----- RECORDS SUPPLIED

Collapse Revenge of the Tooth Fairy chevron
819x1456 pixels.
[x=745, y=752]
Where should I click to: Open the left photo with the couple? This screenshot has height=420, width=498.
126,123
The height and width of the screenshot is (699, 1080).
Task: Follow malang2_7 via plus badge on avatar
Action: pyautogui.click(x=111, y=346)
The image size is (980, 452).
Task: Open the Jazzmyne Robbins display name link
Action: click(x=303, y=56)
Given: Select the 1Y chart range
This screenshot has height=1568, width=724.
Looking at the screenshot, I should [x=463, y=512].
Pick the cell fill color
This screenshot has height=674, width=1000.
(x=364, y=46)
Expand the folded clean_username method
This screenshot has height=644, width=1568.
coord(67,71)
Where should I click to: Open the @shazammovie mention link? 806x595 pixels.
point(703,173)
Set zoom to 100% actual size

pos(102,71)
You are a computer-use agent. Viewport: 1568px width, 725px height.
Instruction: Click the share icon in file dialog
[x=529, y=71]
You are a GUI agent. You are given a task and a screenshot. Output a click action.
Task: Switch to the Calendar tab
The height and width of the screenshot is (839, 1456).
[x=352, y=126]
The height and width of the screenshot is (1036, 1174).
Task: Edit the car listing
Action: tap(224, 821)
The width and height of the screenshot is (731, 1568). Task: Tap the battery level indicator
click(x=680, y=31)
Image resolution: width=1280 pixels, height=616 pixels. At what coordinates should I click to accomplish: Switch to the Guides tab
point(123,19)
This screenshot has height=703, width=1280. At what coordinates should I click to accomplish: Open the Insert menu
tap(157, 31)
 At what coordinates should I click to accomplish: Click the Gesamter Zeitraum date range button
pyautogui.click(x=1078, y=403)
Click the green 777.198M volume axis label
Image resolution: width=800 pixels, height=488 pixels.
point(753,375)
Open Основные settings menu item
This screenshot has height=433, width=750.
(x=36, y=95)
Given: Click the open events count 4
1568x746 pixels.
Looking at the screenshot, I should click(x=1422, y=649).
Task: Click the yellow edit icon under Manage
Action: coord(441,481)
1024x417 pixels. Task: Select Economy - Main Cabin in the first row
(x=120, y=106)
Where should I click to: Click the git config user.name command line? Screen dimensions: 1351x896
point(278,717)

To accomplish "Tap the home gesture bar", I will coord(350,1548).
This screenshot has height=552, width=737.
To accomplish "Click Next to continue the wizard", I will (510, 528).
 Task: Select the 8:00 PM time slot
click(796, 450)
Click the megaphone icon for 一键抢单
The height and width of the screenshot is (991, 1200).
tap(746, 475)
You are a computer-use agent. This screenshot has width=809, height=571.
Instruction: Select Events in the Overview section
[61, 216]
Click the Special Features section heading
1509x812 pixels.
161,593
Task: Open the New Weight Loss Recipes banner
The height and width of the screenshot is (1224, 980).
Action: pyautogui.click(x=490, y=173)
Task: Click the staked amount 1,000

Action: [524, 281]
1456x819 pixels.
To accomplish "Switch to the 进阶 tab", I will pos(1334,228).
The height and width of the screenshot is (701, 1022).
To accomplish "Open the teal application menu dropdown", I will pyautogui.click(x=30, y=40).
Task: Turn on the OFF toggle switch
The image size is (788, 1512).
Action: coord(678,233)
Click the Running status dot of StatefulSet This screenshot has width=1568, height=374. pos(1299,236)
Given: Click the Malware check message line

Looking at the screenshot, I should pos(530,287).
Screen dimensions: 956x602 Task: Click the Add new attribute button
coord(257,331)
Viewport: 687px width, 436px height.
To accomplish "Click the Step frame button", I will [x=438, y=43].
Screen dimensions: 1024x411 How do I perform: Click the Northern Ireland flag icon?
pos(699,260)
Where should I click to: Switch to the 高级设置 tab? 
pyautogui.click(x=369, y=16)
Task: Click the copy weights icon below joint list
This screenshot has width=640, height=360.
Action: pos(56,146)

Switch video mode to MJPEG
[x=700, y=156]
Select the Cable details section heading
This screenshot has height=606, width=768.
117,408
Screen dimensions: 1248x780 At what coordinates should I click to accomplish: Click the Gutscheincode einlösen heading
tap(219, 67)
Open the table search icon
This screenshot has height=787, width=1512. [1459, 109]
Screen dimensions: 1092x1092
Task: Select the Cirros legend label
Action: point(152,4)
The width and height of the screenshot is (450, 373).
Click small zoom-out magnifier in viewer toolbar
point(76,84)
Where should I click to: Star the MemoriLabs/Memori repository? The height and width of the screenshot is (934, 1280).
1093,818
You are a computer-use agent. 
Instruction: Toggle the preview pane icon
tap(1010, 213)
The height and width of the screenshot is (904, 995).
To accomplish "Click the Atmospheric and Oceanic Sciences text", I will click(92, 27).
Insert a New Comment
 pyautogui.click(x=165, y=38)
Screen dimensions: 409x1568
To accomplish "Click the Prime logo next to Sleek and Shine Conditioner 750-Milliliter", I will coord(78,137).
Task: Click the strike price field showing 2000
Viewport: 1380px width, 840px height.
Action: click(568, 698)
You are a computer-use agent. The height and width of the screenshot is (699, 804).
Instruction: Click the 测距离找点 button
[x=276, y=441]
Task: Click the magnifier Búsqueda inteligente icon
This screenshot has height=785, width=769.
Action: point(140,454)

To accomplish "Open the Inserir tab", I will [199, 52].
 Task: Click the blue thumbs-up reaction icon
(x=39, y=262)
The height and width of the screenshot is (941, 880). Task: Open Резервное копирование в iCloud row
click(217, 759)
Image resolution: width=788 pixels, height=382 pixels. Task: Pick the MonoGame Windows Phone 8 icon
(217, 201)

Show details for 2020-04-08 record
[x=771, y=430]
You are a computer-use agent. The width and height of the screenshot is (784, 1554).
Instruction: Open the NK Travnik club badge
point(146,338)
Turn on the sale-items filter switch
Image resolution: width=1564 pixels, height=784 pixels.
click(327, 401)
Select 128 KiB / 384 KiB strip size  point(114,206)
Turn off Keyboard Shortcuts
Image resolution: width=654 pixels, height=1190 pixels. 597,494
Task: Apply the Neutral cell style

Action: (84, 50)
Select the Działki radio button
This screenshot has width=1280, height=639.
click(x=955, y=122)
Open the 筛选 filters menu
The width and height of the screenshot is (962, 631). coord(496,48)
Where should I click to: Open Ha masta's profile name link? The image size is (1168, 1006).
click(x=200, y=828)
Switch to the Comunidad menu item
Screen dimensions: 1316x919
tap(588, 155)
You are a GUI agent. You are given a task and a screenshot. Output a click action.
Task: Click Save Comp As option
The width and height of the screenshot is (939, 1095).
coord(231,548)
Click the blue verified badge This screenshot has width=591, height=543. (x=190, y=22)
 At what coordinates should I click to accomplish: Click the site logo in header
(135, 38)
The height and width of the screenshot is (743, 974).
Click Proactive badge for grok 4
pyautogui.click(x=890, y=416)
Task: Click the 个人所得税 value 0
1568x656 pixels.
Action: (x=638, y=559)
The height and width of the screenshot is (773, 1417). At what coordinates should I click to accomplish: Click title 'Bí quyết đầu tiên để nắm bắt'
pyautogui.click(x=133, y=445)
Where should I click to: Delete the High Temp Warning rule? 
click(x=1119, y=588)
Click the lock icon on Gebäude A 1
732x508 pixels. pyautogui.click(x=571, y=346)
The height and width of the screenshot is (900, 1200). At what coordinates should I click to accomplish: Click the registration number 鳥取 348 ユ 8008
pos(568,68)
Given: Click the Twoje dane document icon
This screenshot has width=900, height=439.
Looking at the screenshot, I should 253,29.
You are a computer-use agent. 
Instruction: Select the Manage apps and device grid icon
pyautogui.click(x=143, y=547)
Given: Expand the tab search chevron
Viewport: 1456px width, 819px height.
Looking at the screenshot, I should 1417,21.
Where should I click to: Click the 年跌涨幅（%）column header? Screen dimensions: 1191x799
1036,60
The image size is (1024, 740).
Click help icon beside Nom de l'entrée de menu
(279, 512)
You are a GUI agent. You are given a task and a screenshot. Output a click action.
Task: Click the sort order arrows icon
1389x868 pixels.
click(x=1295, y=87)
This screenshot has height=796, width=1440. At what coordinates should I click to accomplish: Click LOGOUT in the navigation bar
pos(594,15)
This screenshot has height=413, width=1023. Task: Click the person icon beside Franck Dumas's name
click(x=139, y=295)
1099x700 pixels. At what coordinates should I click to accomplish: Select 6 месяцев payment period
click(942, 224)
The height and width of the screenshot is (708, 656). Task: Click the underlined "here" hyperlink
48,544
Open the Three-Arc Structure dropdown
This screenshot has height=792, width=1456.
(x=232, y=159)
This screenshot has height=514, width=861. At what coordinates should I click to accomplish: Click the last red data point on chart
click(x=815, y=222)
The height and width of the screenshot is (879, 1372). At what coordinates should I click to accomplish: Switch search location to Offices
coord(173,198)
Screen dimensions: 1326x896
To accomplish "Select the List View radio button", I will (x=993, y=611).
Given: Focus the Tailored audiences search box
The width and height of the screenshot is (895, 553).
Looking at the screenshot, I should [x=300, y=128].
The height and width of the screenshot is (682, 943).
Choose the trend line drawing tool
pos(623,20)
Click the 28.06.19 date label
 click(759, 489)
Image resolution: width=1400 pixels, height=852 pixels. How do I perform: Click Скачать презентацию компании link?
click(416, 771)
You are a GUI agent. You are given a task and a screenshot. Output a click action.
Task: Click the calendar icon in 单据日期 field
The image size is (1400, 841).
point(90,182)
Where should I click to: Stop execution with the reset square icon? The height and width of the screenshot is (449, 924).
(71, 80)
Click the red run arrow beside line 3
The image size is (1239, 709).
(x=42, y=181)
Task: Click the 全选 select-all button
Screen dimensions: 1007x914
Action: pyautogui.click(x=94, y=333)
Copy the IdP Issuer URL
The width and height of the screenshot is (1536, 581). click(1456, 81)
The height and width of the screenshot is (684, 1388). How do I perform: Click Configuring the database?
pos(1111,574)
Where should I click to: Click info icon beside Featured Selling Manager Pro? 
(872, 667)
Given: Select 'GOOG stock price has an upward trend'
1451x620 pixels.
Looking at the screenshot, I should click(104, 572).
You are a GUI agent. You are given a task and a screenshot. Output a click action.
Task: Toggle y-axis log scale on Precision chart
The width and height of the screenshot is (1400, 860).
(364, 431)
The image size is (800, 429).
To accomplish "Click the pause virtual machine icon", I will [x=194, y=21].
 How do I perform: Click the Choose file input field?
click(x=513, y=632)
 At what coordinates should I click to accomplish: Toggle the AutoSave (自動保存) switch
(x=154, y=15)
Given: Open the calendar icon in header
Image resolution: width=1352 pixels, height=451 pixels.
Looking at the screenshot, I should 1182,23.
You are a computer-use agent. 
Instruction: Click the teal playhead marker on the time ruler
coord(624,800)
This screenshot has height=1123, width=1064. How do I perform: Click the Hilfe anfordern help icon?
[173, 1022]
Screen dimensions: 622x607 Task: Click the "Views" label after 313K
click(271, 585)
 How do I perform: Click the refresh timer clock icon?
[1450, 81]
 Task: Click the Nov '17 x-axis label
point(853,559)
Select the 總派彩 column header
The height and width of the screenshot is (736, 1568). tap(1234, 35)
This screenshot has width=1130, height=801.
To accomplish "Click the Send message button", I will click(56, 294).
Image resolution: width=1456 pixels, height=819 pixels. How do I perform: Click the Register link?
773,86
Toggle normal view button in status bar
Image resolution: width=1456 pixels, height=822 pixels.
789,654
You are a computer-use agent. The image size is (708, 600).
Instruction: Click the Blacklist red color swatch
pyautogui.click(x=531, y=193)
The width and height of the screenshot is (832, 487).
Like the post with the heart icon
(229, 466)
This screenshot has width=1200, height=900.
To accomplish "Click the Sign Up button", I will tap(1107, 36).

----------

Which lines in the listing above contain the word "chevron"? Return each one.

Collapse Revenge of the Tooth Fairy chevron
Given: Expand the tab search chevron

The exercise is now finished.